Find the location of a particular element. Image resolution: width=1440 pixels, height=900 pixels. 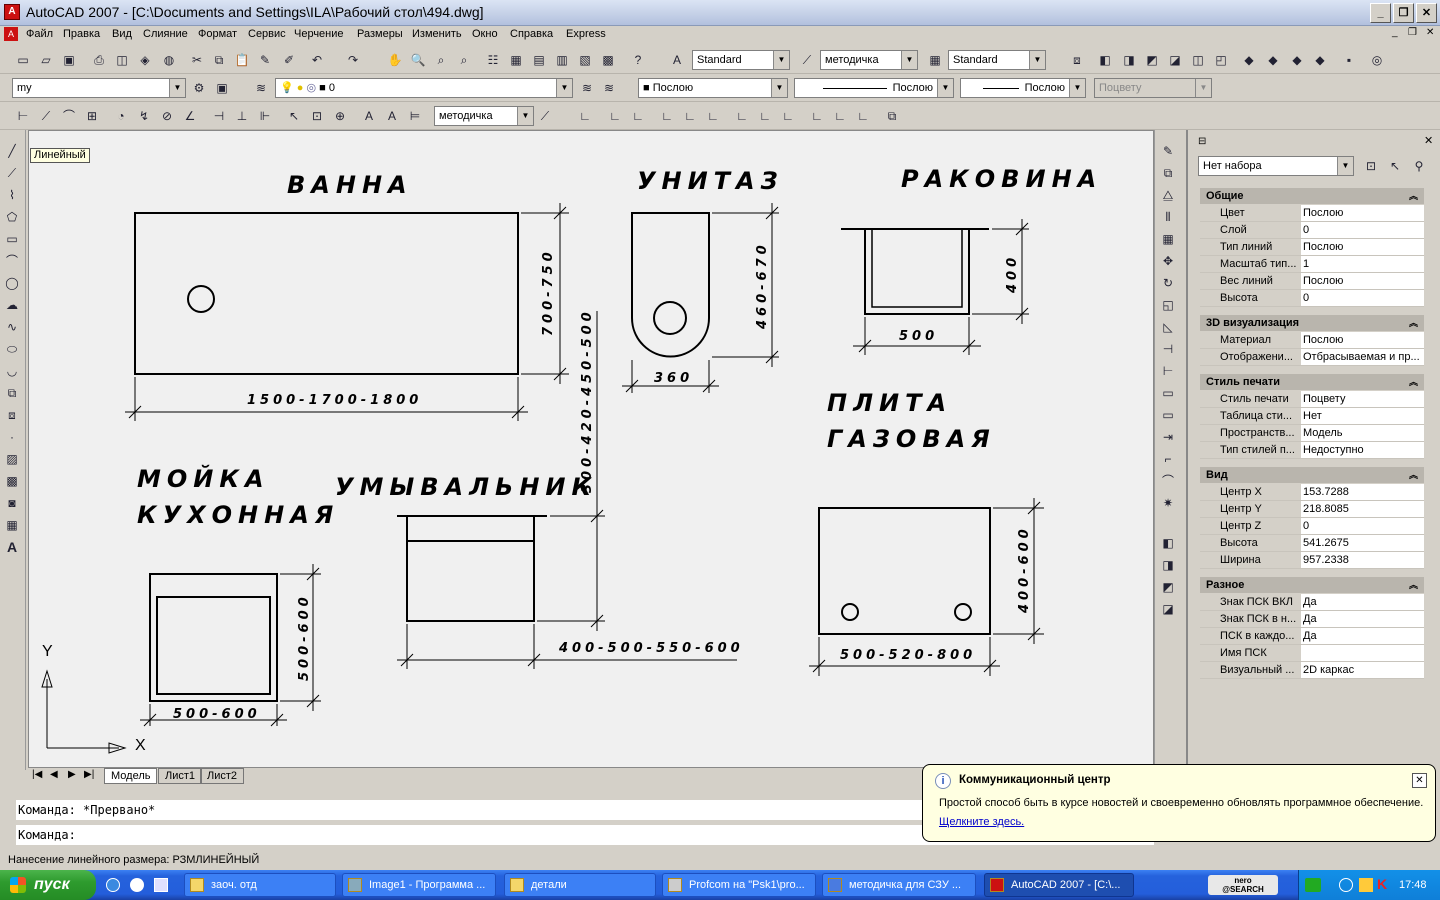

lineweight-select: Послою ▼ is located at coordinates (1023, 88).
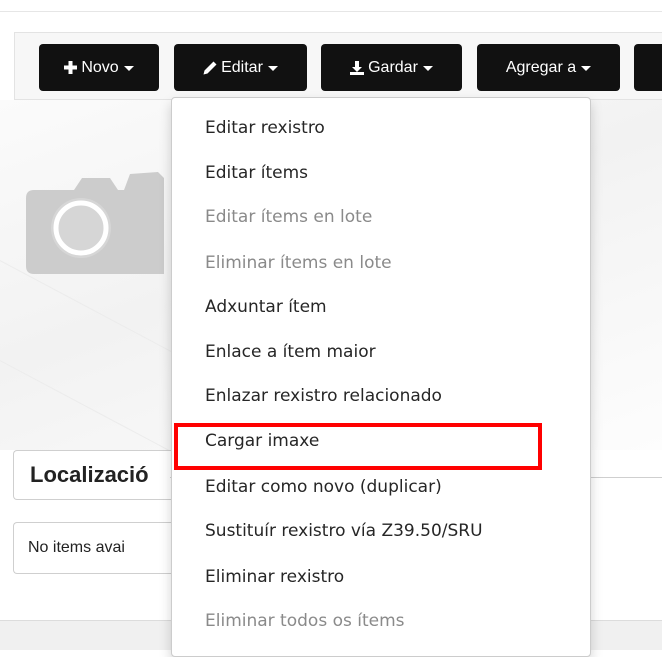 This screenshot has width=662, height=657. Describe the element at coordinates (324, 396) in the screenshot. I see `menu-item-link-related-record: Enlazar rexistro relacionado` at that location.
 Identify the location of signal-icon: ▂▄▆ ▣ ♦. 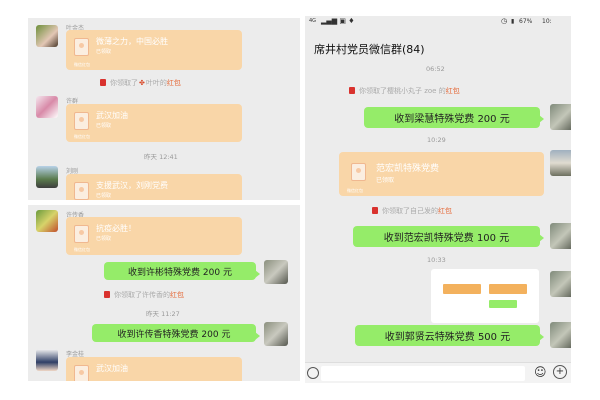
(338, 21).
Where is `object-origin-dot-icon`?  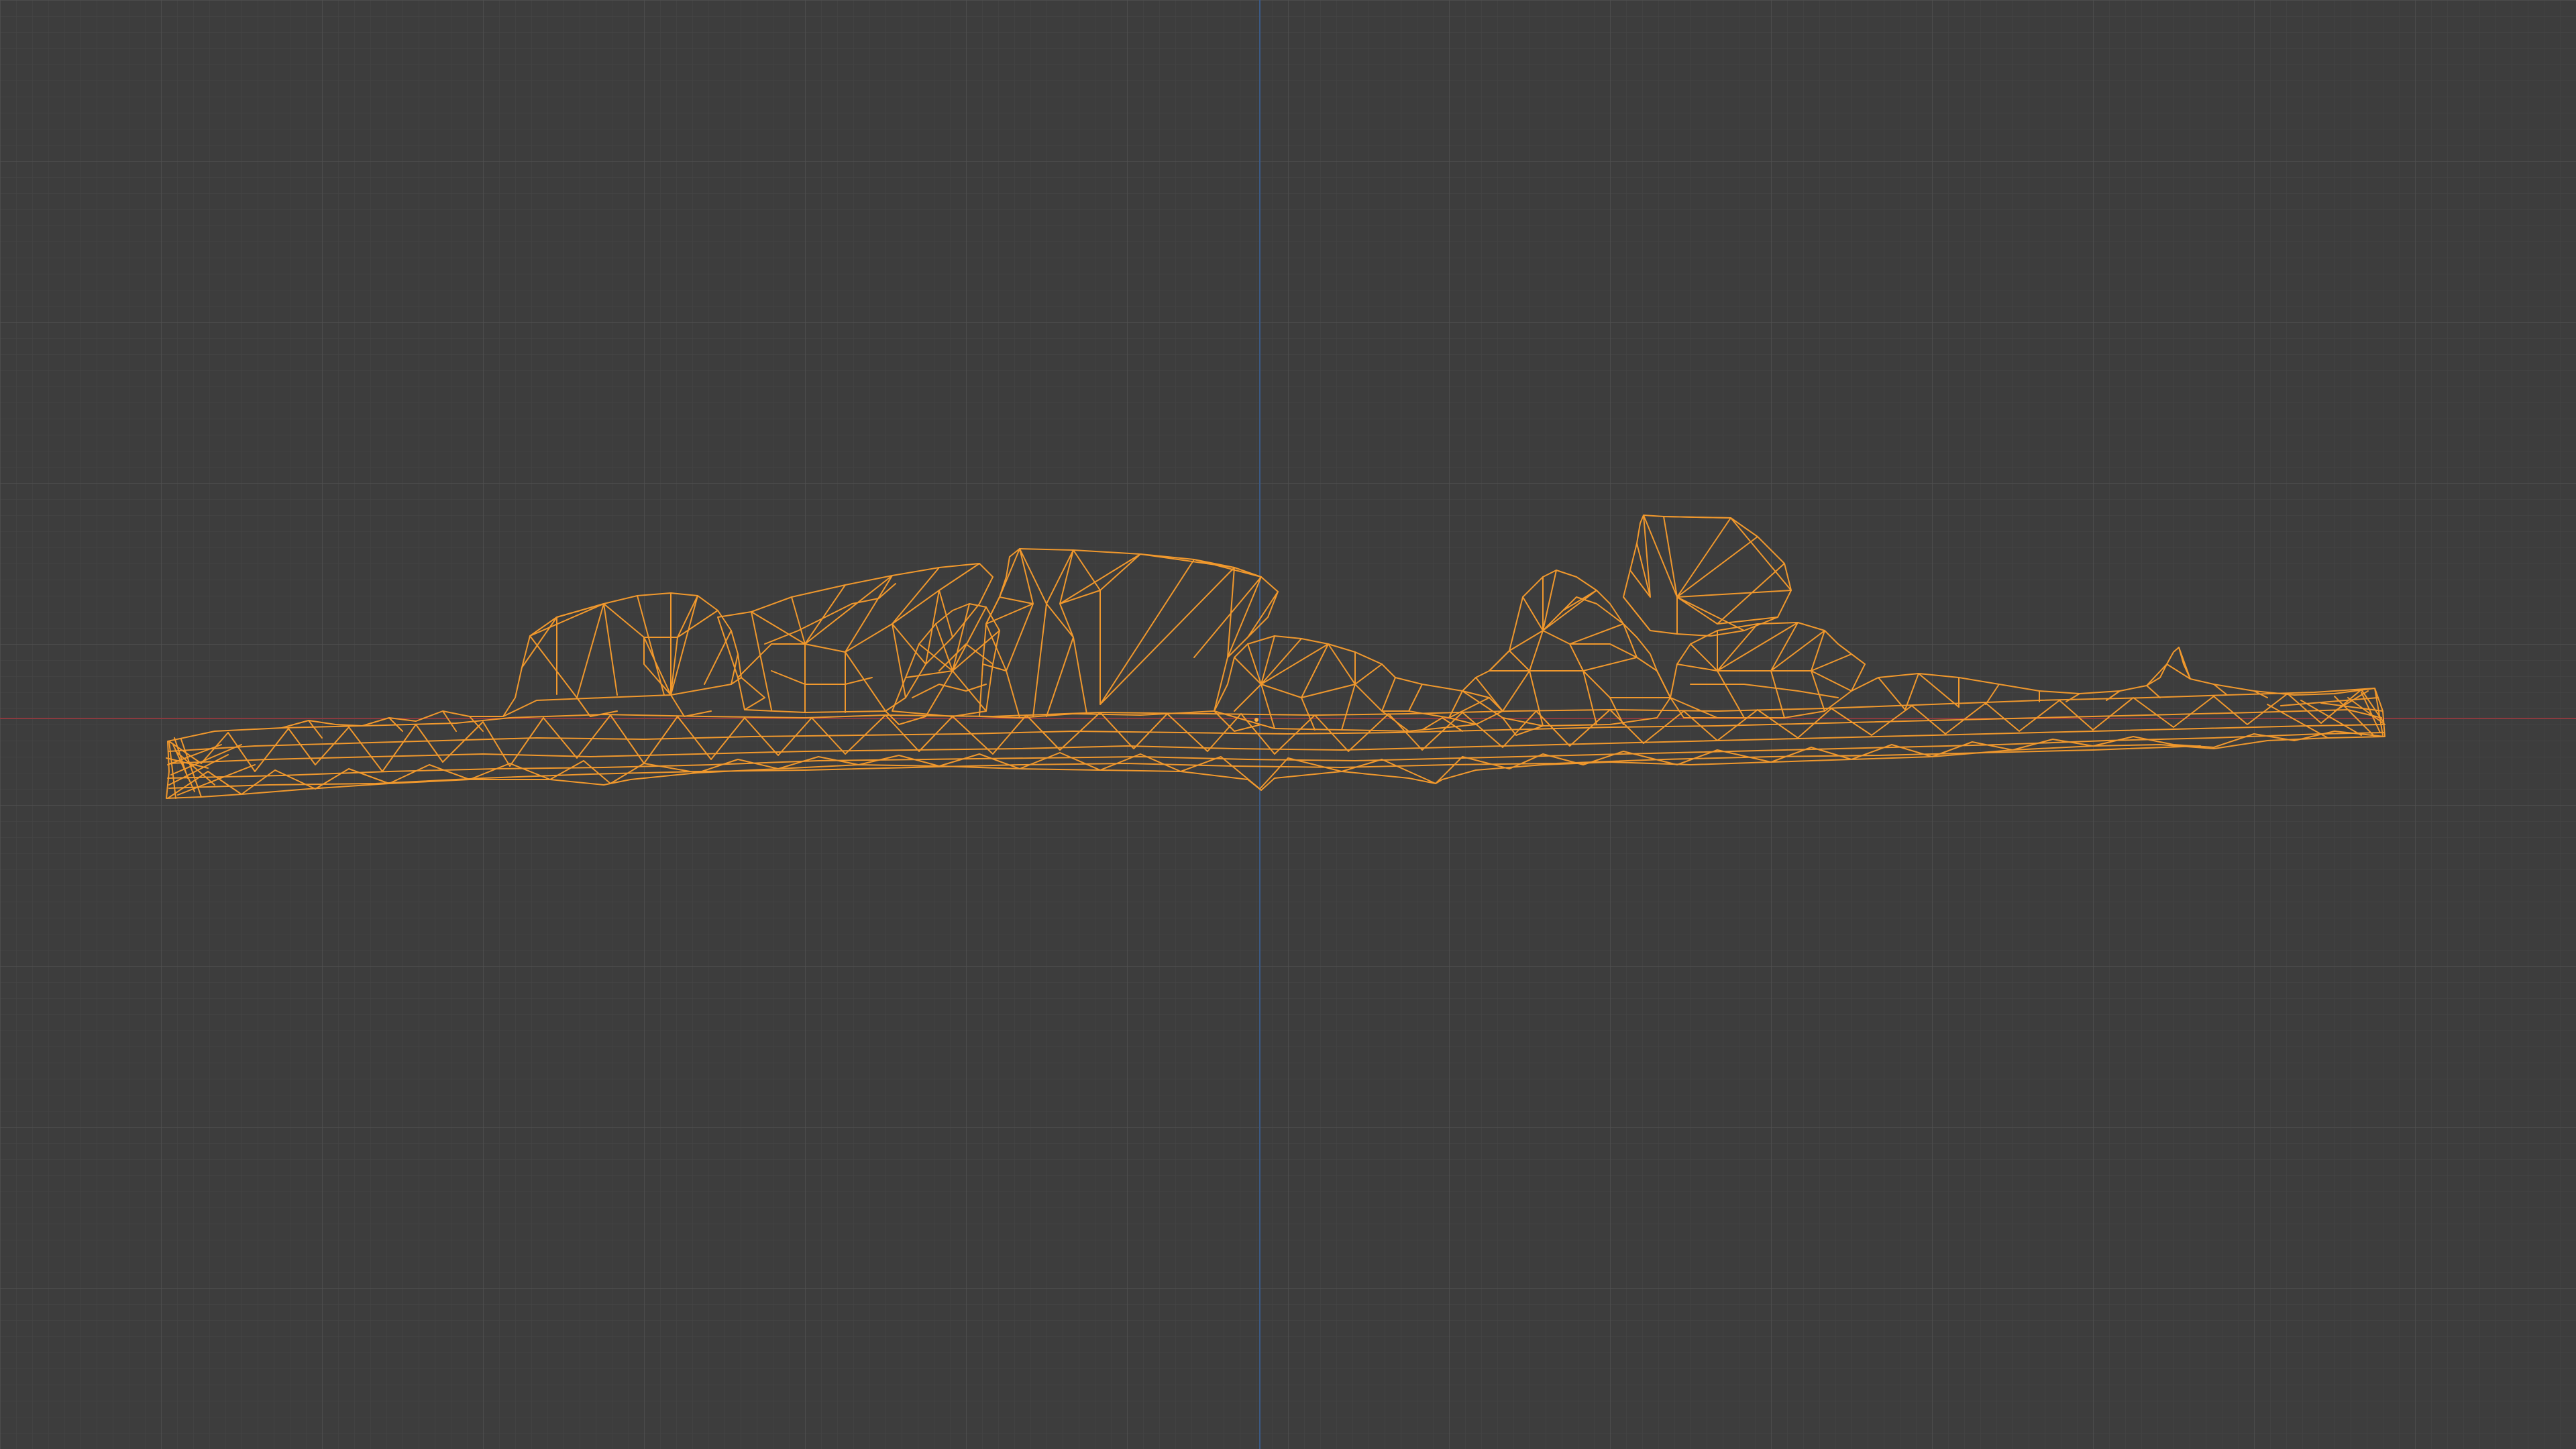
object-origin-dot-icon is located at coordinates (1256, 720).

*What you need to do*
Edit all the records above so that every "pixels" becomes "px" and nothing else changes. Leave the pictures out of your answer.

*Response for this exercise*
Find the location of a particular element. Image resolution: width=1440 px, height=900 px. 

lineweight-select: Послою ▼ is located at coordinates (1023, 88).
 This screenshot has width=662, height=657. Describe the element at coordinates (324, 396) in the screenshot. I see `menu-item-link-related-record: Enlazar rexistro relacionado` at that location.
 Identify the location of signal-icon: ▂▄▆ ▣ ♦. 
(338, 21).
Where is `object-origin-dot-icon`?  
object-origin-dot-icon is located at coordinates (1256, 720).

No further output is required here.